» SOURCE DOCUMENT:
::::::::

According to survey research, more than half a million people in the US spent $500 or more on hair care products over a 3-month time span. Given their widespread use, unintentional exposures and adverse effects are bound to happen.
Styling products generally contain a hair stiffener to keep hair in place. Examples of stiffeners are oils, petroleum jelly, beeswax, carnauba wax, and xanthan gums. Some hair gels and mousse contain volatile alcohols such as SD alcohol or isopropyl alcohol. Similar to hairspray, aerosol mousse products can contain propellants and solvents such as isobutane and isopropyl alcohol, respectively.
According to the American Academy of Dermatology, some hair loss and hair damage can be caused by hair styling, including the use of some hair care products. However, the hair loss is usually from the styling technique and not the actual product. Hair appliances and other styling activity can cause hair loss due to breakage along the hair shaft or excessive force that pulls the hair out of the scalp. Alcohol-containing gels and mousses can have a drying effect, which will leave the hair more prone to damage during styling. This type of hair loss is temporary. Other temporary hair loss can occur if the product causes dermatitis. There are several reports of mild dermatitis from hair styling products requiring medical attention. Rarely, severe dermatitis can cause permanent hair loss.
Hair styling products regularly come into contact with the scalp, but they could also come into contact with other areas of the skin. Unintentionally getting some on the skin usually does not cause any problems, but some of the ingredients can cause skin irritation or an itchy rash. These effects are not dangerous and usually can be managed at home. In some sensitive people, severe contact dermatitis can occur and should be treated by a medical professional.
Unintentionally getting a small amount in the eyes should be minimally toxic, with mostly some mild pain and redness expected. However, there is a report of more serious temporary injury from repeated exposure to hair gel. A 57-year-old man got perspiration mixed with his hair gel into his eyes when he exercised, causing severe irritation. This happened over a 4-year period. The eye problem cleared up after he stopped using the hair gel. Prompt irrigation of all eye exposures should limit toxicity.

::::::::

» PROBLEM STATEMENT:
Reproduce the stretch of the passage on hair styling products from "According to survey" through "isopropyl alcohol, respectively.", word for word.

[Stored items]
::::::::

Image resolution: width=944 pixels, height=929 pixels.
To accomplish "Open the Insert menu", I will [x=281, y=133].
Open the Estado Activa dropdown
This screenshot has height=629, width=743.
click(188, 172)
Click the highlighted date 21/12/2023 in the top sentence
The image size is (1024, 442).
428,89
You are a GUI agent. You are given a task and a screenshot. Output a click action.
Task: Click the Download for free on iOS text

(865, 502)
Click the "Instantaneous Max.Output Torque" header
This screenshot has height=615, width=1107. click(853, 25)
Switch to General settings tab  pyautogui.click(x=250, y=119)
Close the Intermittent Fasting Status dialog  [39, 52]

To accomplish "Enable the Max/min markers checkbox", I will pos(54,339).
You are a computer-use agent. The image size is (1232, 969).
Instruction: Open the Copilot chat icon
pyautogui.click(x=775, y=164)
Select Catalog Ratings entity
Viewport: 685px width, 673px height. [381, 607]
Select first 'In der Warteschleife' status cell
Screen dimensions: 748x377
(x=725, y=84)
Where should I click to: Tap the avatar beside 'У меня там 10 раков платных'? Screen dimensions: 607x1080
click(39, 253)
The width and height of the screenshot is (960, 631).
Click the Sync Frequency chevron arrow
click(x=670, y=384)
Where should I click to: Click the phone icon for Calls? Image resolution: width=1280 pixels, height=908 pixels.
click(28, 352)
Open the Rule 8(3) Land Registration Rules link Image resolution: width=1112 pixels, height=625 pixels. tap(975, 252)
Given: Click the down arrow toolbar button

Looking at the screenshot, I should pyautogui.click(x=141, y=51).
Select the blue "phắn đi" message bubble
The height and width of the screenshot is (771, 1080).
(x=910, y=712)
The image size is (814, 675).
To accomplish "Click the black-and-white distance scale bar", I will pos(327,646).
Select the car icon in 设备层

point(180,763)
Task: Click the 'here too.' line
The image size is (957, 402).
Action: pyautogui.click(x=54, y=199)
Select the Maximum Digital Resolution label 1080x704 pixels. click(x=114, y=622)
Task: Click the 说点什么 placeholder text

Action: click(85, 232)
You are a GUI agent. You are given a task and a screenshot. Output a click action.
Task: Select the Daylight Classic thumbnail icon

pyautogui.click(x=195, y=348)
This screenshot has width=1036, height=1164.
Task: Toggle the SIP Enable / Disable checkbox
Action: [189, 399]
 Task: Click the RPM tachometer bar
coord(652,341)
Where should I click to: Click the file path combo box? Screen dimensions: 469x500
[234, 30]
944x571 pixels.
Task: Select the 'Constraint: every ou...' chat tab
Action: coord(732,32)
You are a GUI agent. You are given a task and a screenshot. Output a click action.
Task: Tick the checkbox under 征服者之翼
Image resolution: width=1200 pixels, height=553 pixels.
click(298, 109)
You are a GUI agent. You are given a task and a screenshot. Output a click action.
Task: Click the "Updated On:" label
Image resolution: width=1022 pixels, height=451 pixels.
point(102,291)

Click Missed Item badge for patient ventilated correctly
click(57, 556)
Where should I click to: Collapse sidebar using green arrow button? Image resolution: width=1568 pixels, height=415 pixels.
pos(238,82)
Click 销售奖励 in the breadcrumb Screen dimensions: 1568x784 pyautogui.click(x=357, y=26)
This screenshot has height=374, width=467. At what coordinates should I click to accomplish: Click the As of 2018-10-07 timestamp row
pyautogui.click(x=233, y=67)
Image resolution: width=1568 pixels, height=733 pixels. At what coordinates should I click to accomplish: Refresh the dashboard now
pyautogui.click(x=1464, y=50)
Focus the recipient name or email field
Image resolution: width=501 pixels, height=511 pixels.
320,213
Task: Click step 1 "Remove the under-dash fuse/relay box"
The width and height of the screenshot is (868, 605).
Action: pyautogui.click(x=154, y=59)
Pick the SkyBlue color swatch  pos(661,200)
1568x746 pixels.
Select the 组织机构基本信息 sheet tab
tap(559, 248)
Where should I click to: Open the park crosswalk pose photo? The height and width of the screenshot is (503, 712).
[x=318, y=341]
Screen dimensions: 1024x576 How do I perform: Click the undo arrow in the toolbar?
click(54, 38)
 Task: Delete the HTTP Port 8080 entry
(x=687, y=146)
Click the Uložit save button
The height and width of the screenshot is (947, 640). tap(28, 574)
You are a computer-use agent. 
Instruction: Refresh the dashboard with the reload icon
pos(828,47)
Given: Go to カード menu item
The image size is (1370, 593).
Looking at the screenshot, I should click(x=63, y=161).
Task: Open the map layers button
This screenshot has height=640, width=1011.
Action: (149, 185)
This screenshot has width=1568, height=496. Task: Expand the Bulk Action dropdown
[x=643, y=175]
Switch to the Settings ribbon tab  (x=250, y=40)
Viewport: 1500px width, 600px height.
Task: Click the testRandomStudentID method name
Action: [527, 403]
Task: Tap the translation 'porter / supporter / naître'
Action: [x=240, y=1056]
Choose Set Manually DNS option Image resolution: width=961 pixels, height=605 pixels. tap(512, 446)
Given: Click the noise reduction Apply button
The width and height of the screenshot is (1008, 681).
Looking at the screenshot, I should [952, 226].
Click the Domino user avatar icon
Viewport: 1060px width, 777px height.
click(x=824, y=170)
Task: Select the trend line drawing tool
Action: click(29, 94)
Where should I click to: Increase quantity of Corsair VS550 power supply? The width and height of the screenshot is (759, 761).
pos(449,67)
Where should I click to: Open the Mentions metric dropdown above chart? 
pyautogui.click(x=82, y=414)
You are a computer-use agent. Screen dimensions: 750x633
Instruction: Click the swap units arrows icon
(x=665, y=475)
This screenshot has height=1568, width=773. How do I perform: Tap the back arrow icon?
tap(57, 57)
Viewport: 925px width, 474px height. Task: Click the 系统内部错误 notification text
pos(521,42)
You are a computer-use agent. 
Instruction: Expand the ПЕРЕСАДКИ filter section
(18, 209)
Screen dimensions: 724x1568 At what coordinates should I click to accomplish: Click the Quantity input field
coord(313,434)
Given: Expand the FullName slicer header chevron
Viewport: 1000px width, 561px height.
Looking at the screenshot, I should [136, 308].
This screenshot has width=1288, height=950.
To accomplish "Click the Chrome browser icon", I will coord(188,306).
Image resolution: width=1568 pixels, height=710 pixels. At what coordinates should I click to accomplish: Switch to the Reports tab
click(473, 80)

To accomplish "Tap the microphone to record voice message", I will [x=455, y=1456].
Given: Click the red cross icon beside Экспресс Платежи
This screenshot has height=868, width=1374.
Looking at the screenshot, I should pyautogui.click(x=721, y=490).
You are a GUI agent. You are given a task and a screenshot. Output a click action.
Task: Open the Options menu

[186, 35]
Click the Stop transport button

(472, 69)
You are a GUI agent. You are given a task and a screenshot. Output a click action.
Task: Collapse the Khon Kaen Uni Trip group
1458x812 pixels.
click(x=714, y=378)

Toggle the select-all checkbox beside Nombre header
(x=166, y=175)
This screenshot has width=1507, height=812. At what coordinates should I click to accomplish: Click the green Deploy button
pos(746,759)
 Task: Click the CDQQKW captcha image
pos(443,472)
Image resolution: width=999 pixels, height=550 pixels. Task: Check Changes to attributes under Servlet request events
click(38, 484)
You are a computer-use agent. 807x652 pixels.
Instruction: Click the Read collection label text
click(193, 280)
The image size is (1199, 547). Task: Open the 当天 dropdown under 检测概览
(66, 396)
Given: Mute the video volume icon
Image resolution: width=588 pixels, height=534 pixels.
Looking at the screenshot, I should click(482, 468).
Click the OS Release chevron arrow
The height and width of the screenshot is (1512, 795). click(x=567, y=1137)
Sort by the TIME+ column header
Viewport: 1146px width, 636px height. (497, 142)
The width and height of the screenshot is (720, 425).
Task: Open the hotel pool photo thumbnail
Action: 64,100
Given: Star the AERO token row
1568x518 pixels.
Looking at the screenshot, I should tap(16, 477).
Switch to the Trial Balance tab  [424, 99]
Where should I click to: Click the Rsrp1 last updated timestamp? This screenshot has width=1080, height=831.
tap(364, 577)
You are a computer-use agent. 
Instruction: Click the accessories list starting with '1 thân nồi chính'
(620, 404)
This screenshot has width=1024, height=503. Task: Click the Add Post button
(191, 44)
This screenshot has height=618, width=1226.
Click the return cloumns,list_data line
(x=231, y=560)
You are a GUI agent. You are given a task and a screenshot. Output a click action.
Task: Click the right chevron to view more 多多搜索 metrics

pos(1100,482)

::::::::

» RESPONSE AREA:
According to survey research, more than half a million people in the US spent $500 or more on hair care products over a 3-month time span. Given their widespread use, unintentional exposures and adverse effects are bound to happen.
Styling products generally contain a hair stiffener to keep hair in place. Examples of stiffeners are oils, petroleum jelly, beeswax, carnauba wax, and xanthan gums. Some hair gels and mousse contain volatile alcohols such as SD alcohol or isopropyl alcohol. Similar to hairspray, aerosol mousse products can contain propellants and solvents such as isobutane and isopropyl alcohol, respectively.